Qualitative analysis of the inhibitory activity of dual and triple combinations with DAPD TP, FTC TP and l-FMAU TP on wild-type RT activity. The result of one typical experiment for one of the tested combinations with two radiolabeled deoxynucleoside TPs is presented. Autoradiograms of electrophoresis show the inhibition of viral minus-strand DNA synthesis by a single drug or a dual combination. Drug concentrations are indicated at the tops of the autoradiograms.

FIG. 2.

Inhibitory effect of dual and triple combinations on intracellular DHBV DNA synthesis during drug administration and after treatment cessation in a postinoculation (A) or preinoculation (B) administration. Autoradiograms of Southern blot hybridizations of intracellular viral DNA are shown.
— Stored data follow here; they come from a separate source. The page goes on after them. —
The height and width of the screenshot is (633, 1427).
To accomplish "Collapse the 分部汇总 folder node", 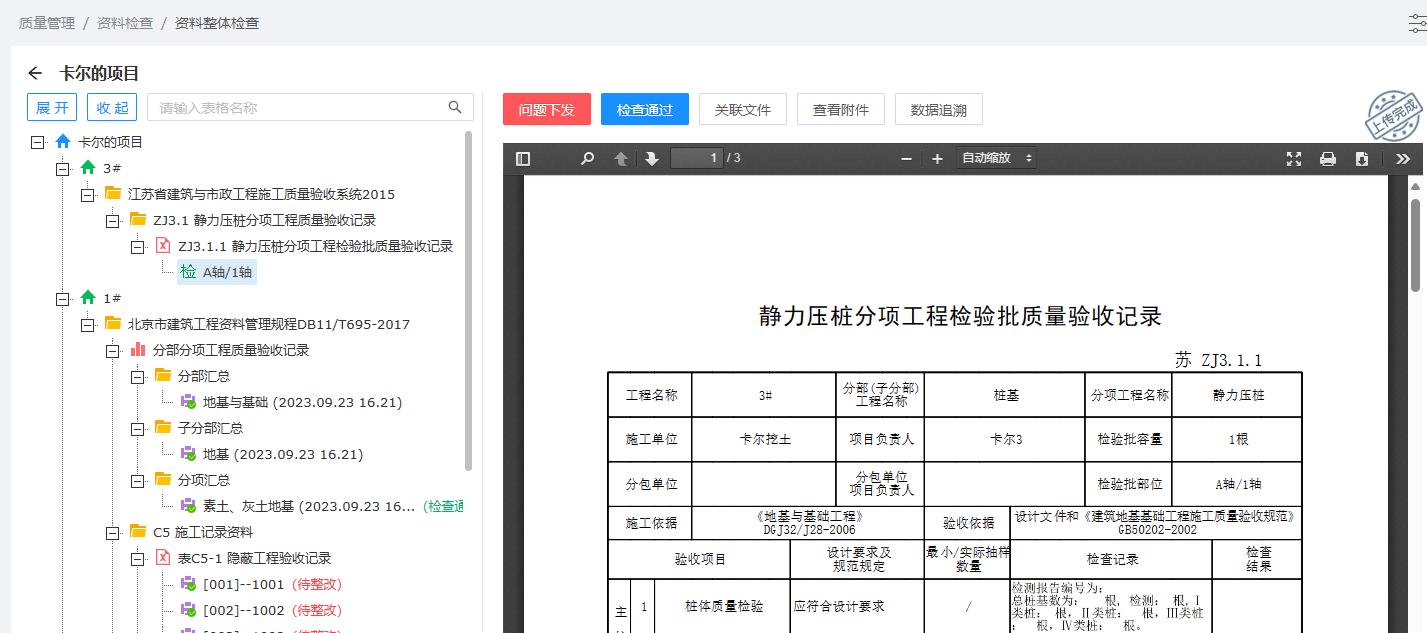I will point(137,376).
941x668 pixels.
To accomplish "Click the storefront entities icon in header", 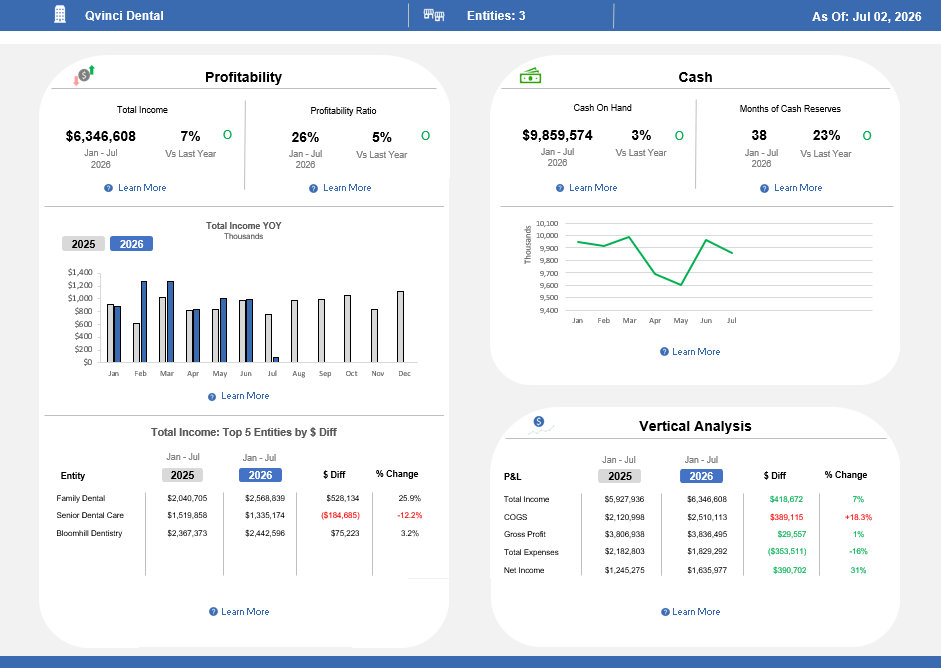I will 434,15.
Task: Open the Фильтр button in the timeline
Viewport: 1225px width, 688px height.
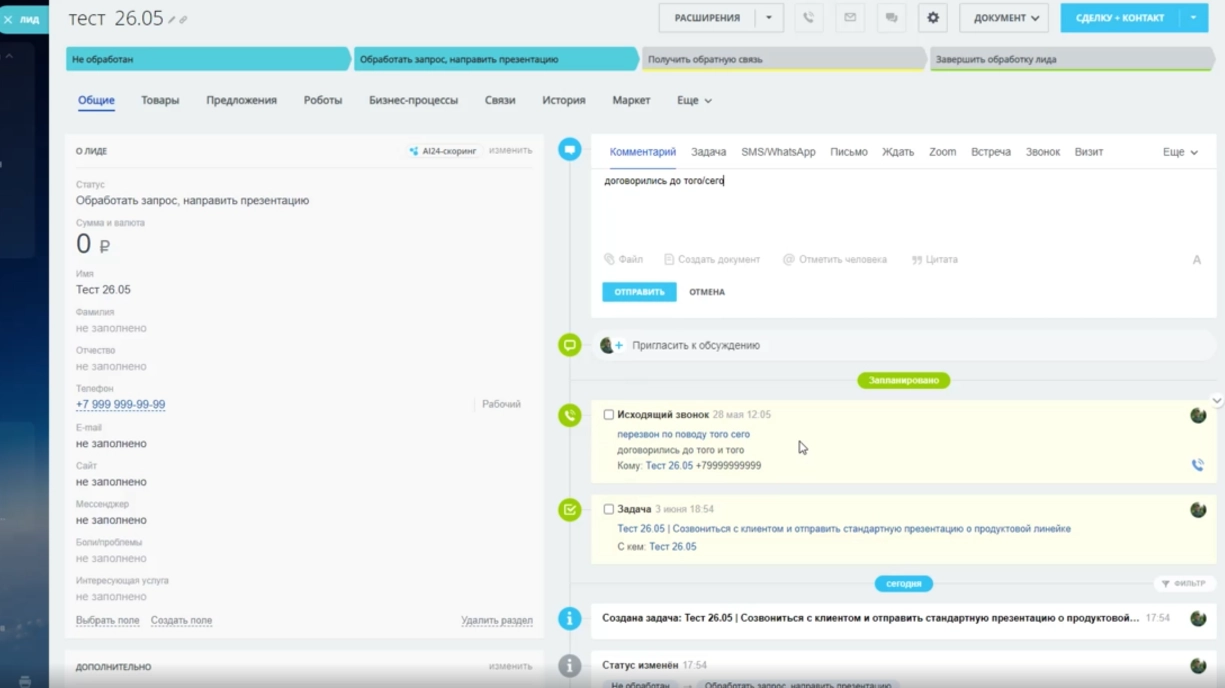Action: tap(1183, 583)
The low concentrations of DAPD, FTC, and l-FMAU are 1, 0.5, and 0.1 μM, respectively; the high concentrations of DAPD, FTC, and l-FMAU are 2, 1, and 0.5 μM, respectively. Replication intermediates are represented as single strand (SS), linear (L), and relaxed circular (RC). Lanes: 1, no treatment; 2 and 9, DAPD; 3 and 10, FTC; 4 and 11, l-FMAU; 5 and 12, DAPD and l-FMAU; 6 and 13, DAPD and FTC; 7 and 14, FTC and l-FMAU; 8 and 15, DAPD, FTC, and l-FMAU.

FIG. 3.

Dual and triple combination therapy decreased viremia in chronically infected ducks. Experimental protocols of the two short-term studies (studies 1 [A] and 2 [B]) and the long-term study (study 3 [C]) are described in detail in Materials and Methods and in Tables 3 and 4. Viremia (in picograms/milliliter) was monitored by DHBV DNA quantification by using a dot blot assay and/or real-time PCR. The mean viremia levels for each group from studies 1, 2, and 3 are plotted on the graphs shown in panels A, B, and C, respectively; the first two are displayed on a log y axis. The black bar indicates the antiviral treatment period. The limit of detection of DHBV DNA was 200 pg/ml for dot blot analysis and 100 copies/ml for the real-time PCR assay. In studies 1 and 3, all ducks were sacrificed at the end of study while in study 2 only half of the ducks were sacrificed at the end of treatment.